[RECORDS FOR THIS EXERCISE]

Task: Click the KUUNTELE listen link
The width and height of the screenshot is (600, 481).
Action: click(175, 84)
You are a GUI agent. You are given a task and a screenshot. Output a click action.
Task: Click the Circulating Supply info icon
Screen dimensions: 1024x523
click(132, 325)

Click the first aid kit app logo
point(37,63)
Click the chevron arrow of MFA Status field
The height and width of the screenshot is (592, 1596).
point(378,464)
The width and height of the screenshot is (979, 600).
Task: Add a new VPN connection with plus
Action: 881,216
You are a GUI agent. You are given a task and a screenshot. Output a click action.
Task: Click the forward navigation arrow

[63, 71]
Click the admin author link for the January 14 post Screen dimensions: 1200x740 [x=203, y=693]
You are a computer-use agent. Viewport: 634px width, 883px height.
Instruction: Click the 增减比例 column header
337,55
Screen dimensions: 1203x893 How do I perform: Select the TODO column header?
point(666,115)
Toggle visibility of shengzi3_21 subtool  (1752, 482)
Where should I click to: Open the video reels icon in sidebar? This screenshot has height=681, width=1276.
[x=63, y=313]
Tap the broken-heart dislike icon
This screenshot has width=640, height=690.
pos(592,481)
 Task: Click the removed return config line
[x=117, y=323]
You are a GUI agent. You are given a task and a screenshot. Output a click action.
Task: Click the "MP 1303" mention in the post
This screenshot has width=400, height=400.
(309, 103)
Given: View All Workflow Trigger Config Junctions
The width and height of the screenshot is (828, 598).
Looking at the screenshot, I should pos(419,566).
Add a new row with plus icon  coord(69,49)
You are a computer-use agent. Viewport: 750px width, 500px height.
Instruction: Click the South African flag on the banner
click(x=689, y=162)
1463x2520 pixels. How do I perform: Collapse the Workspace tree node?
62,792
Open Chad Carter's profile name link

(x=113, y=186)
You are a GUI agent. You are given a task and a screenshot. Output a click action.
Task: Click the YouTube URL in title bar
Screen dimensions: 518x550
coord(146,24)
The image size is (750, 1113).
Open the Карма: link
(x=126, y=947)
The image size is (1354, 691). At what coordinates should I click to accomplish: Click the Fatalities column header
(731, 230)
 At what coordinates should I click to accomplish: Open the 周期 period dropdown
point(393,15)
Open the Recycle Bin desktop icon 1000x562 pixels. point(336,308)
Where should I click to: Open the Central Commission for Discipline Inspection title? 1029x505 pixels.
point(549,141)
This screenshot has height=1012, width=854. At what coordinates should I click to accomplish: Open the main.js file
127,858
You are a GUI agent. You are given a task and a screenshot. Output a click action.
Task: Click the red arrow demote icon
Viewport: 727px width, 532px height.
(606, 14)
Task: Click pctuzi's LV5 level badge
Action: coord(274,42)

[/RECORDS FOR THIS EXERCISE]

PROBLEM TO SOLVE: Here the job is to transcribe the lines from the first line of the data through the line containing "You are a computer-use agent. Viewport: 634px", inclusive, exactly and with nothing else.

TASK RESULT:
Task: Click the KUUNTELE listen link
The width and height of the screenshot is (600, 481).
Action: click(175, 84)
You are a GUI agent. You are given a task and a screenshot. Output a click action.
Task: Click the Circulating Supply info icon
Screen dimensions: 1024x523
click(132, 325)

Click the first aid kit app logo
point(37,63)
Click the chevron arrow of MFA Status field
The height and width of the screenshot is (592, 1596).
point(378,464)
The width and height of the screenshot is (979, 600).
Task: Add a new VPN connection with plus
Action: 881,216
You are a GUI agent. You are given a task and a screenshot. Output a click action.
Task: Click the forward navigation arrow

[63, 71]
Click the admin author link for the January 14 post Screen dimensions: 1200x740 [x=203, y=693]
You are a computer-use agent. Viewport: 634px width, 883px height.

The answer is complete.